Caquelin v. United States
697 F. App'x 1016
| Fed. Cir. | 2017Background
- The Caquelins owned land subject to a railroad easement limited to railroad use; the easement dated from 1870 and would terminate if the railroad abandoned the line.
- In May 2013 the railroad filed a Notice of Exemption with the Surface Transportation Board (STB) asserting it had not run trains for years and seeking permission to abandon the line.
- On July 3, 2013 the STB issued a 180-day Notice of Interim Trail Use or Abandonment (NITU), which temporarily barred abandonment to permit trail negotiations with third-party trail sponsors (not the Caquelins). The NITU allowed salvage and did not presuppose resumed rail service.
- No trail agreement was reached and the STB did not extend the 180-day period; the railroad completed abandonment soon after the NITU lapsed and the easement terminated, returning unburdened title to the Caquelins.
- The Caquelins sued under the Tucker Act alleging the NITU’s temporary blocking of reversion constituted a compensable temporary (categorical) taking; the Court of Federal Claims granted summary judgment for the Caquelins relying on this court’s precedent in Ladd.

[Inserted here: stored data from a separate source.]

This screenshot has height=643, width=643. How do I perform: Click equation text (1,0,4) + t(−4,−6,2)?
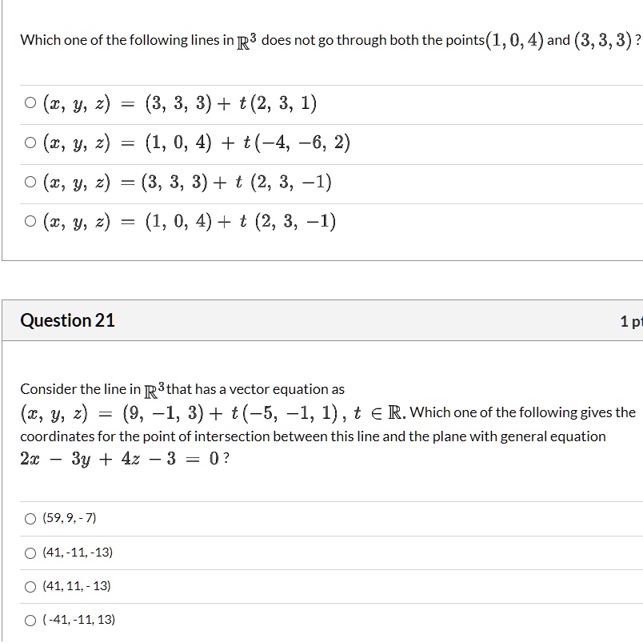(197, 143)
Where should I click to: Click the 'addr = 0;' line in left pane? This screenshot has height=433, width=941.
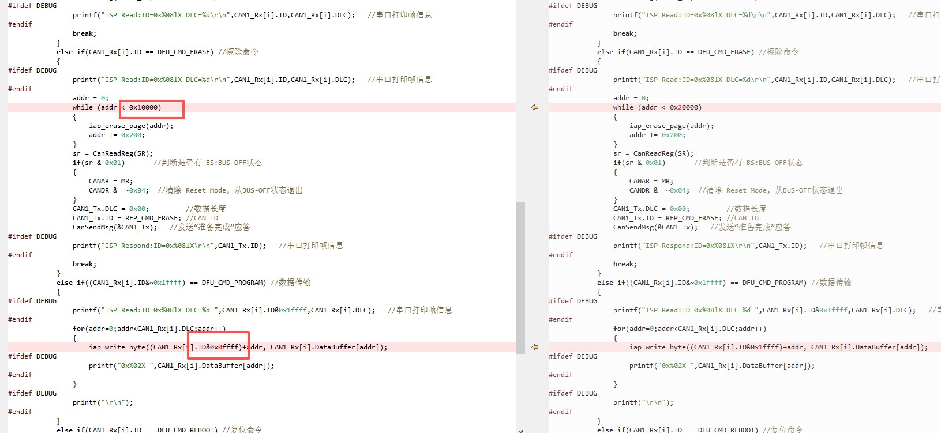tap(91, 98)
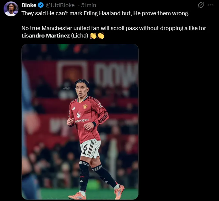
Task: Click the clapping hands emojis
Action: tap(97, 36)
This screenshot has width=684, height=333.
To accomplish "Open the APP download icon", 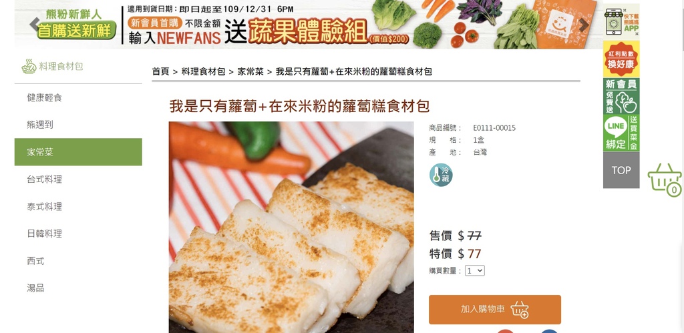I will 621,21.
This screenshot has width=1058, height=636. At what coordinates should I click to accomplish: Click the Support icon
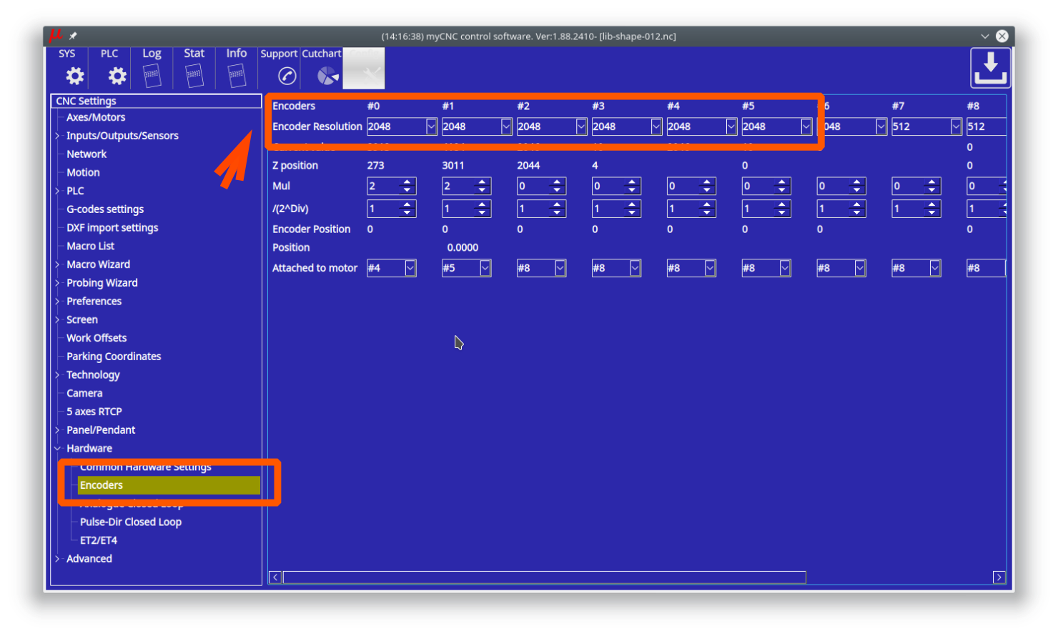pos(287,75)
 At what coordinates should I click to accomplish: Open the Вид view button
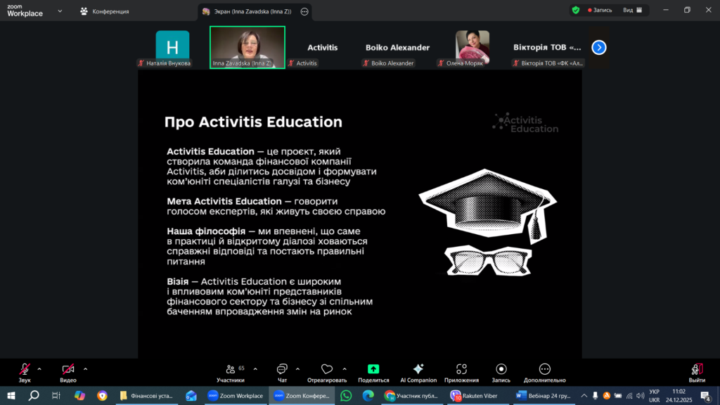(x=632, y=11)
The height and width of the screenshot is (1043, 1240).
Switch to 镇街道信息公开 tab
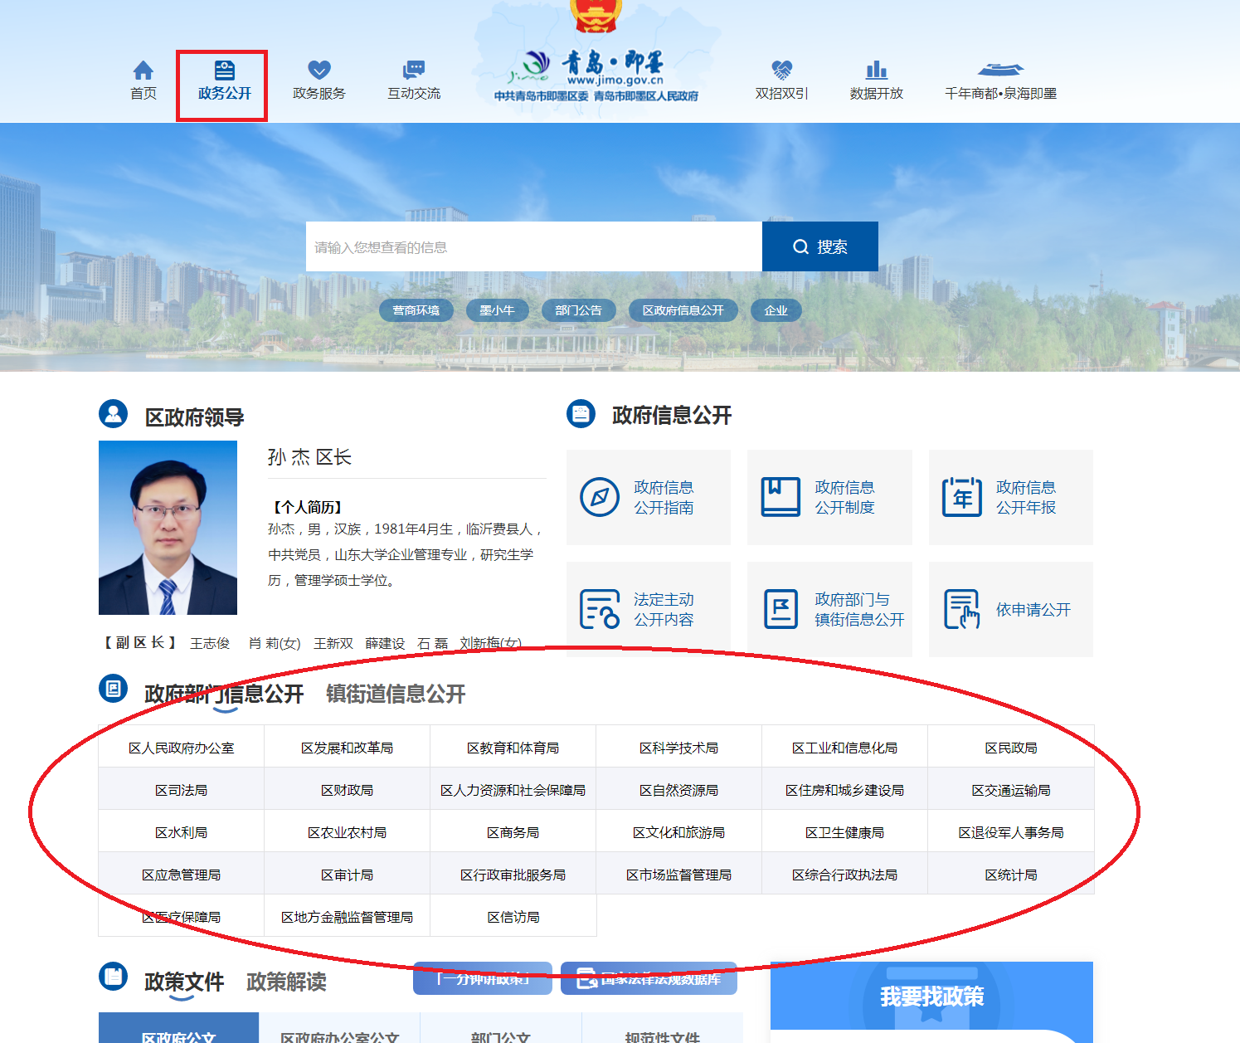click(396, 694)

- The government appealed, arguing the NITU requires a multi-factor regulatory-takings analysis (Penn Central/Arkansas Game framework) rather than a categorical rule; it also urged overruling Ladd en banc. The panel vacated and remanded for development of a factual record applying the multi-factor test, while noting Ladd remains controlling precedent absent en banc reversal.
Issues
| Issue | Plaintiff's Argument | Defendant's Argument | Held |
|---|---|---|---|
| Whether the STB’s 180-day NITU that barred reversion constituted a taking | Caquelin: NITU was a categorical taking because it temporarily prevented termination of a rail-only easement and deprived owners of unburdened title | United States: NITU is not a categorical taking; apply multi-factor regulatory/temporary-takings tests (Penn Central/Arkansas Game) | Panel: Ladd precedent would support a taking, but remanded to develop record applying the multi-factor analysis the government urges before resolving merits or considering en banc review |
| Appropriate takings framework: categorical rule vs. multi-factor test | Caquelin: categorical approach applies for government-authorized nonrail trail use that exceeds easement scope | United States: apply Penn Central/Arkansas Game multi-factor analysis rather than per se rule | Panel: Did not decide which framework ultimately governs; ordered record development under multi-factor assumption to allow comparison with Ladd |
| Whether this panel should overrule Ladd based on later Supreme Court decisions | Caquelin: Ladd governs; categorical taking recognized | United States: Ladd should be overruled en banc in light of post-Ladd Supreme Court cases | Panel: Not deciding now; suggested en banc review may be warranted but remanded first for a fuller record |
| Remedy/procedure on appeal | Caquelin: judgment for compensation affirmed under Ladd | United States: vacate and remand for multi-factor factual analysis | Held: Judgment vacated and remanded to Court of Federal Claims to develop record and apply multi-factor analysis (assuming it governs), then issue findings for appellate review |
Key Cases Cited
- Toews v. United States, 376 F.3d 1371 (Fed. Cir.) (rails-to-trails NITU can effect categorical taking when government-authorized trail use exceeds easement)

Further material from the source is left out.